▸ Brief: Your copy should hold every record exactly and no images.

▸ Materials provided:
# # #

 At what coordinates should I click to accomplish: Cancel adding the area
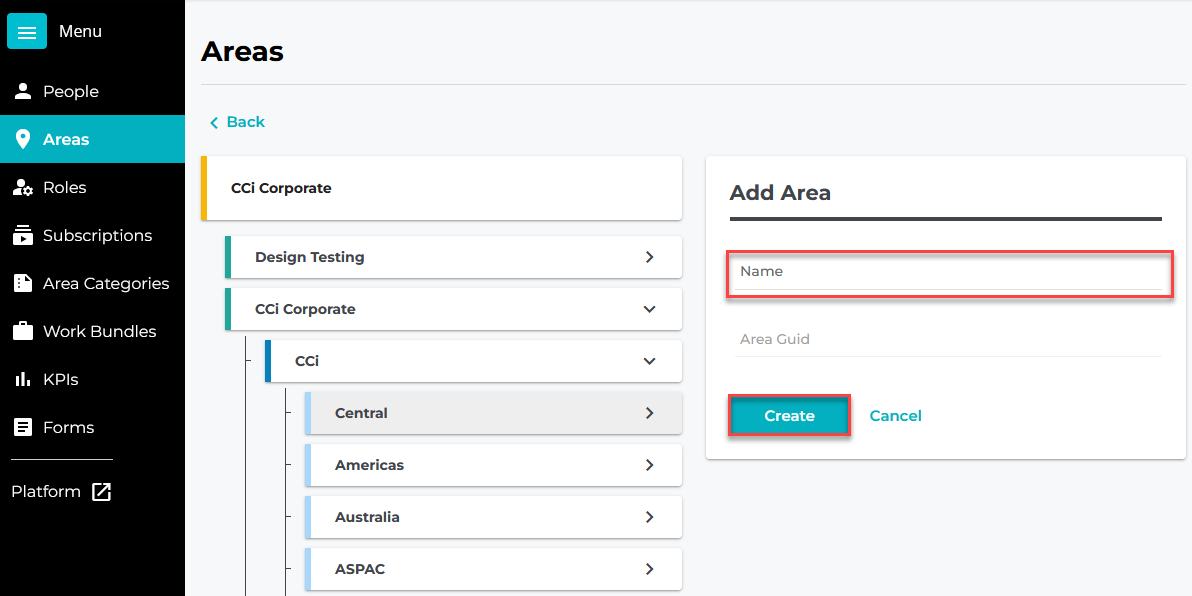click(x=895, y=416)
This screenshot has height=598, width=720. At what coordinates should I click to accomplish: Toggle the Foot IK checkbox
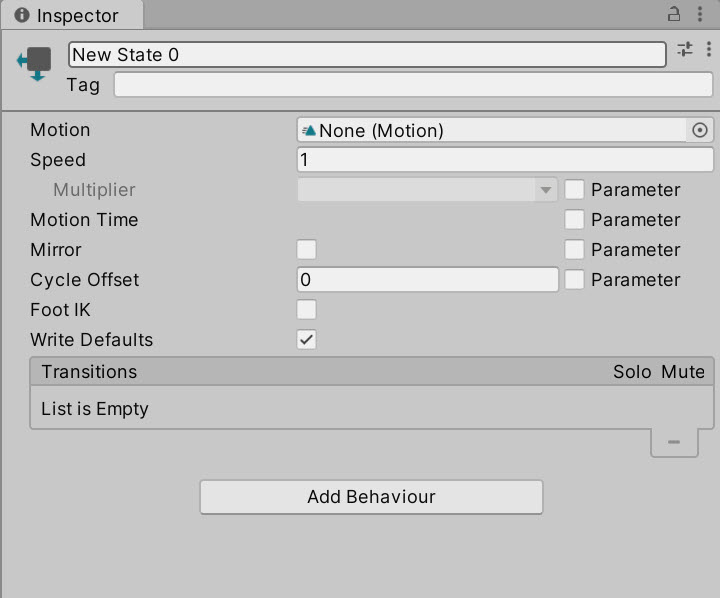click(x=306, y=310)
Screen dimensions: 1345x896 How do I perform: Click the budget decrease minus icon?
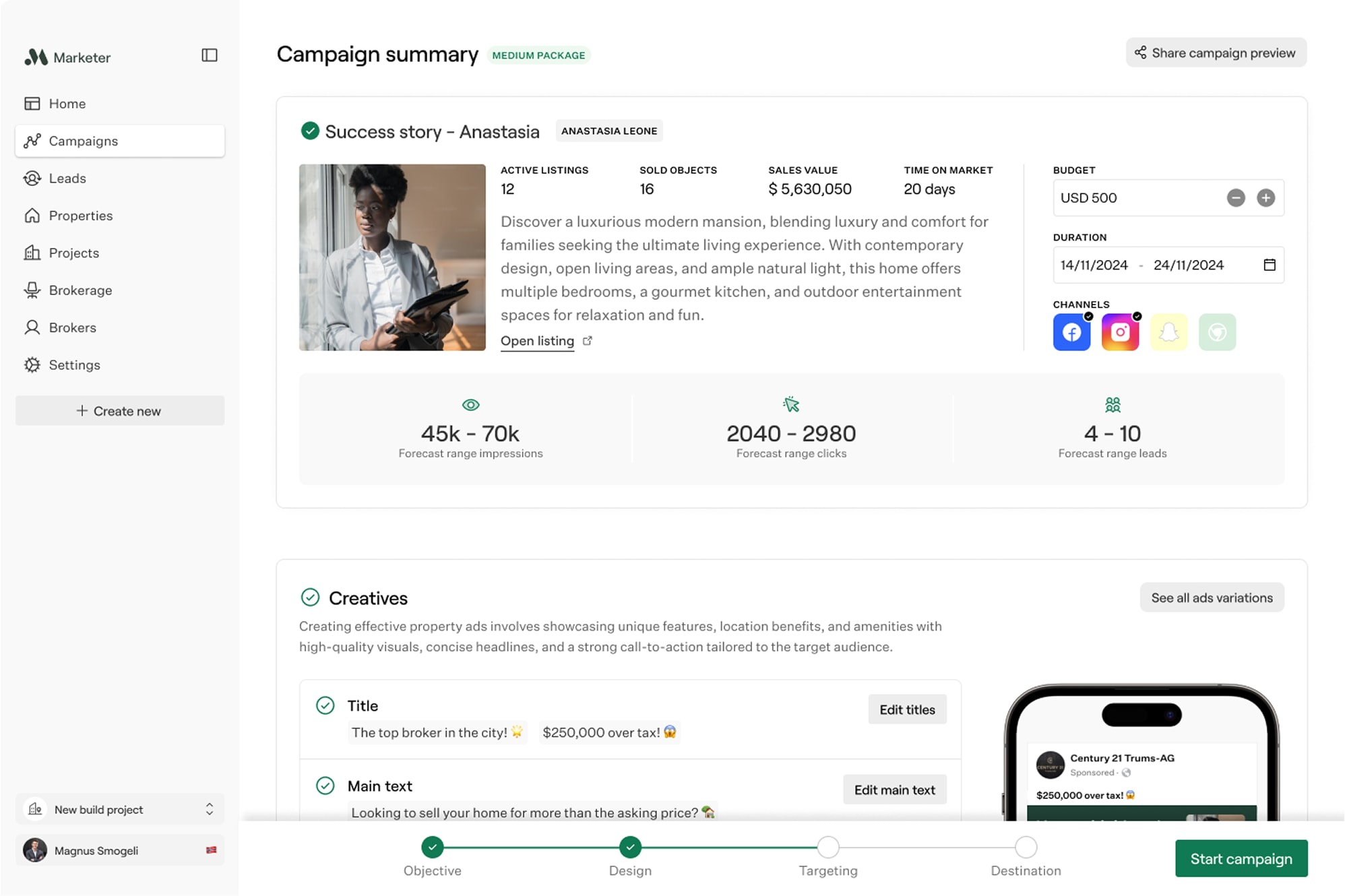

# # #

▸ Response area:
 At what coordinates should I click to accomplish: Cancel adding the area
click(x=895, y=416)
This screenshot has height=598, width=720. At what coordinates should I click to accomplish: Toggle the Foot IK checkbox
click(x=306, y=310)
Screen dimensions: 1345x896 How do I perform: Click the budget decrease minus icon?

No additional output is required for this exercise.